When we were talking about the earlier class, I could see some recognition in her face. I wondered if she remembered me as being pregnant in that class. I remembered she and another women telling me that they were recently postpartum, because they were doing modifications of some of the exercises too. I wanted her to ask. To say “weren’t you pregnant?” or “didn’t you just have a baby?” I know it would force me to say the words, but then I would have gotten credit. Yes, it would have been hard, but then she’d know and I’d be seen with new eyes. My Mabel would have been acknowledged and I would be seen as a mother.
In another world I would have asked her about her 4 month old and share that I had a six week old at home. We could have bonded over disrupted sleep and even swapped exercise tips that would work well with our new bodies. In another world I would have had a baby at home and probably wouldn’t have made it to bootcamp at all. In another world, Mabel would have lived.
I talked with one of my midwives today about this. It fit into the conversation about returning to work.
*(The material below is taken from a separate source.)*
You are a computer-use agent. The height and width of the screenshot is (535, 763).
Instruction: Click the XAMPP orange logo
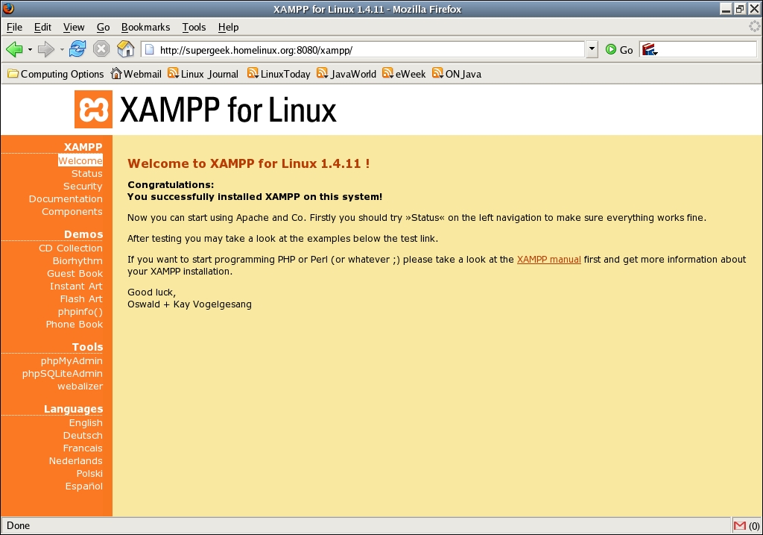93,110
She and one of the midwives I work with came up with an idea to help with my transition to work. To help deflect some of the “how is your baby?” questions from patients, she suggested posting a little sign about what happened with Mabel. It would be at the front desk, so patients would see it when they check in. I have such mixed feelings about it and I think part of that is because I don’t know how it’s really going to be. If I post the sign, I think people won’t comment and I want some sympathy. I’ll admit it- work is going to be hard and I want people to know recognize that. But I won’t have to face the emotions that come along with people asking. If I don’t post the sign, people will ask and I might get emotional but then I’ll get credit.
I left that appointment and conversation and went to Target. In the aisle, a woman recognized me- she seemed vaguely familiar. She asked if I worked at the hospital and when I said yes, she asked if I was a doctor or something. When I replied that I was a midwife, she said “Oh yeah! You’re my midwife!” She then asked if I had my baby and when I told her yes, she wished me congratulations. My heart was pounding and my face felt hot. I thanked her and that was the end of the conversation. At first I thought about how ironic it was that I had just been saying how I want people to ask and here I was physically and emotionally uncomfortable when someone did. But she really didn’t ask. She didn’t ask how my baby was. I didn’t get to say that she died, but thank you for asking. I didn’t get to say that her short life was hard, but she was loved. I didn’t get to say that I carried her knowing she might die but I hoped she would live. I didn’t get to say I’m really sad and this is really hard. I know if she had asked I wouldn’t have been able to say all those things, but being able to say she died would have hinted at it. Instead she could only assume that I was at Target, excited for a baby-free outing but happy to return home to a little person who needed me. A mere thank you after a congratulations feels like a lie, like I’m denying what happened to Mabel and what happened to me. I want everyone to know her story, but there is just no easy way to make that happen.